As Secretary and then Executive Director of the British Racing and Sports Car Club (BRSCC) in the 1960s and early 1970s, the Englishman was at the centre of British motor sport, from club racing to international events. Based latterly at Brands Hatch, the BRSCC was the driving force behind all major meetings, arranging entries and running the races.
As Clerk of the Course, Syrett was the UK’s Charlie Whiting of the day. Bespectacled and softly spoken, he would nevertheless bring his great height and background in the Royal Air Force to bear as, clipboard in hand, he was affectionately known as ‘The Guv’nor’.
Syrett and the BRSCC were instrumental in making the Race of Champions at Brands Hatch one of the preeminent non-championship F1 races, most of which were held in England, as well as introducing a round of the World Sportscar Championship, the BOAC 500, in 1967.
It was while presiding over the latter in 1970 that Syrett caused a stir when he black-flagged the Gulf Porsche 917 driven by Pedro Rodriguez. In atrocious conditions, the Mexican had overtaken under yellow flags (one of which was being waved by Syrett himself) following a major shunt on the start/finish straight at the end of the first lap of what had become a 1,000km endurance race.
Penalising the immensely popular Rodriguez was the equivalent of bringing in Kimi Räikkönen or Max Verstappen – and the effect was probably much the same.
Syrett curled his large frame into the tight cockpit of the 917 and gave the driver a dressing down, Rodriguez sitting passively throughout. When the door was slammed shut, the mighty Porsche took off, fishtailing up the slope to rejoin the race almost one lap down. Syrett had actually done everyone a favour as Rodriguez went on to produce arguably the greatest drive of his tragically short life by sliding and slashing through the field to a brilliant victory.
Syrett’s popularity was never under threat.
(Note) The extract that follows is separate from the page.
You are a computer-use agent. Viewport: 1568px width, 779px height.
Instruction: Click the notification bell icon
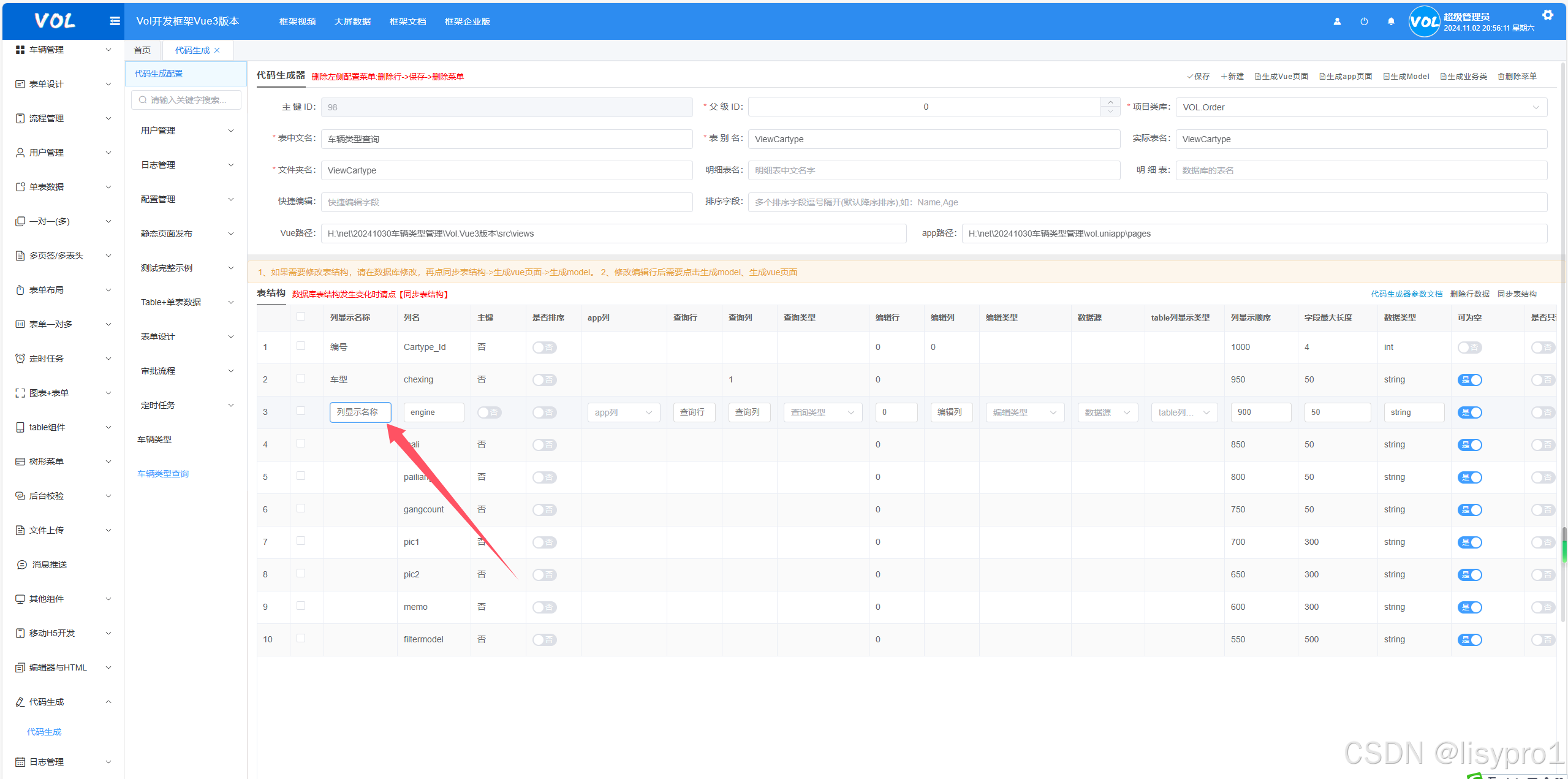click(x=1391, y=21)
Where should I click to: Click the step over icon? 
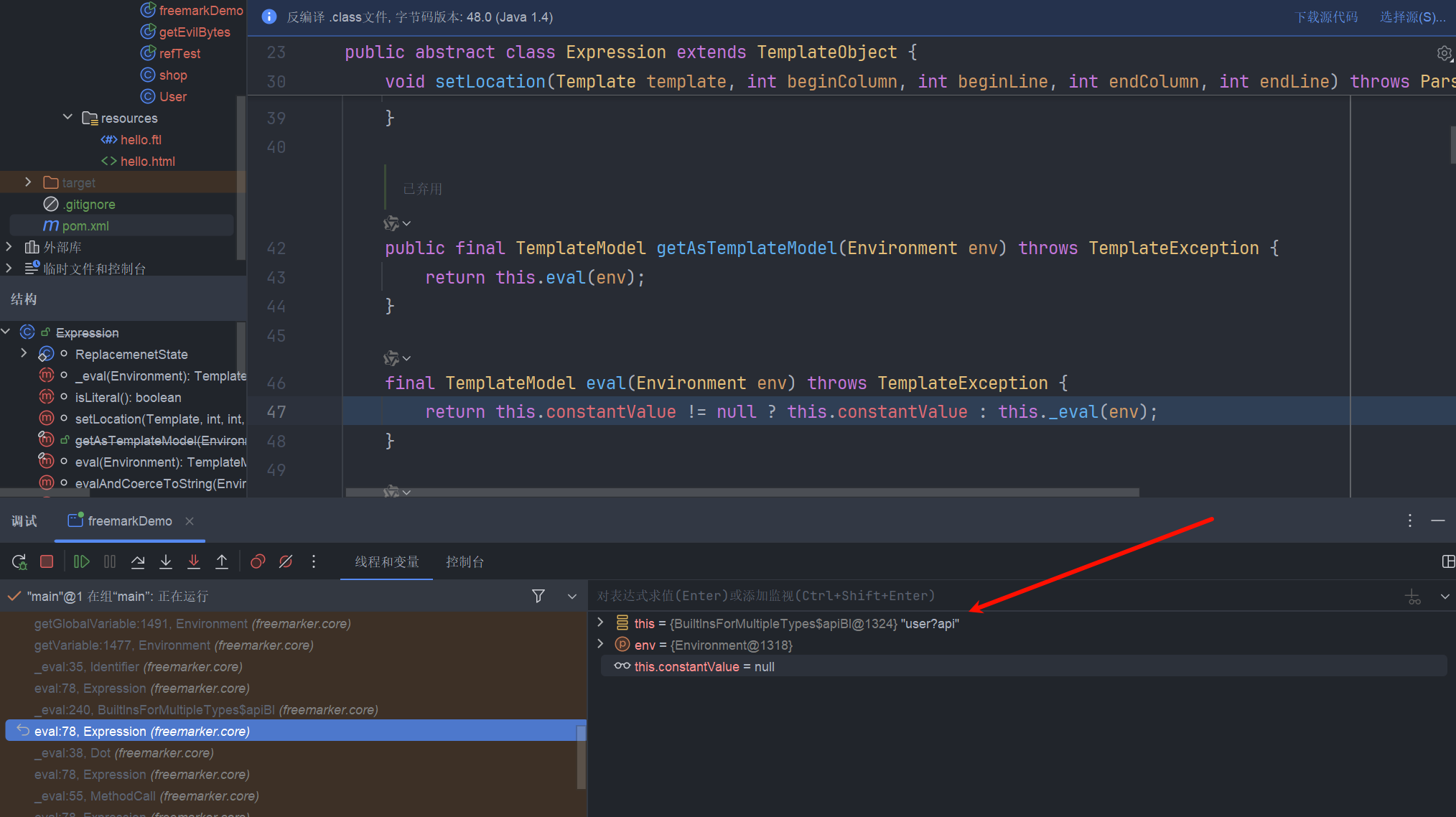[138, 561]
Looking after the interests of marshals and BRSCC members, he held monthly club nights in London that attracted Graham Hill, Bruce McLaren and other top drivers as guest speakers. To celebrate his tenth anniversary with the club in 1967, he bought everyone a drink. Alongside John Webb at Brands Hatch, Syrett was behind the introduction of the spectacular Formula 5000 single seaters and Formula Ford to the UK and Europe, and later became secretary of the Grand Prix Drivers’ Association.
Moving on from the sport, Syrett ran a restaurant in Surrey before taking on the management of Winchester House, a popular gentlemen’s club in Putney, where he remained for 35 years, spending much of his time happily chatting to guests about motor racing and his other great love, cricket.
A big man in every sense, Nick Syrett passed away on Boxing Day at the age of 84. They don’t make them like him any more and motor racing is the poorer for it.